Stored items:
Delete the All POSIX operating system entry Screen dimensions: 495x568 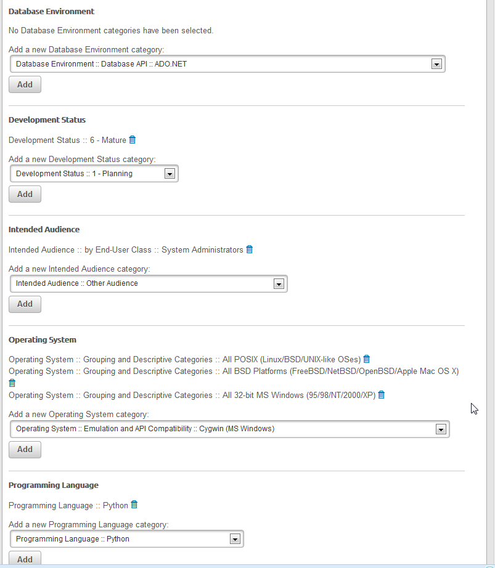coord(367,359)
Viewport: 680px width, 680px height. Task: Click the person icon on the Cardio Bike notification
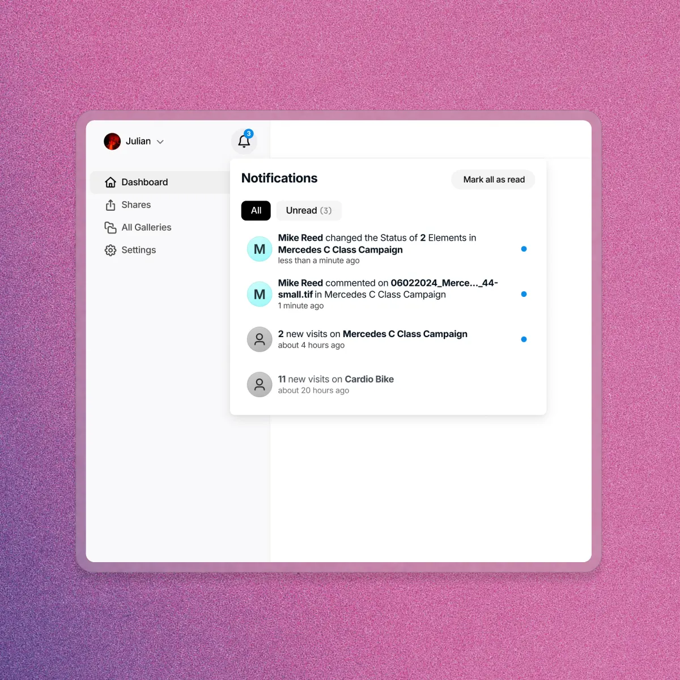point(259,384)
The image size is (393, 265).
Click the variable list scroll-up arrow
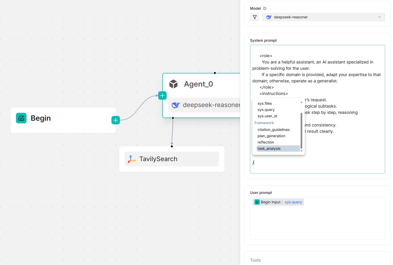pos(301,102)
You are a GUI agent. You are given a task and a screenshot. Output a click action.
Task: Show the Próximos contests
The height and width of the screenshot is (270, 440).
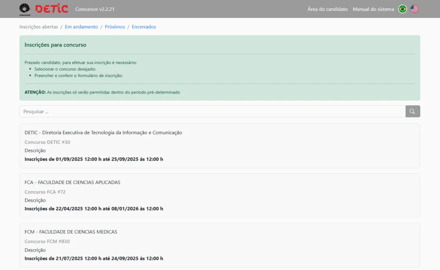(115, 27)
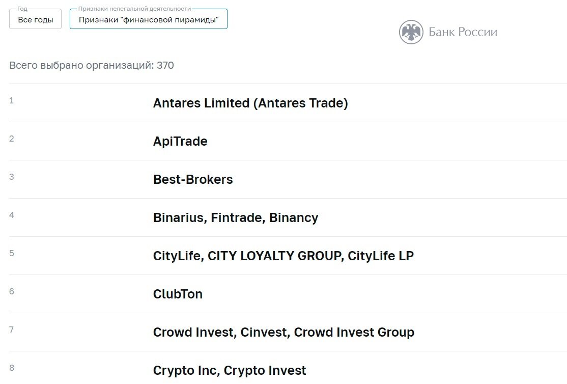567x384 pixels.
Task: Open the 'Признаки финансовой пирамиды' filter dropdown
Action: tap(148, 19)
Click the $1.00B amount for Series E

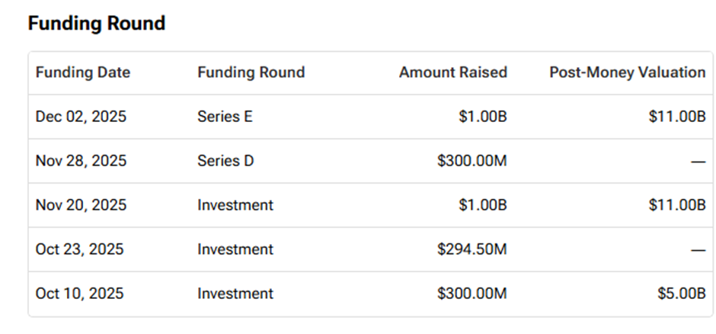[483, 117]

Exercise directions: Beginning with the line that contains "Task: Show the Próximos contests", repeat every remaining line of the data exactly, the last line included, and omit pictures.

Result of the task:
Task: Show the Próximos contests
The height and width of the screenshot is (270, 440).
(115, 27)
567x384 pixels.
Task: Open the 'Признаки финансовой пирамиды' filter dropdown
Action: tap(148, 19)
Click the $1.00B amount for Series E

[483, 117]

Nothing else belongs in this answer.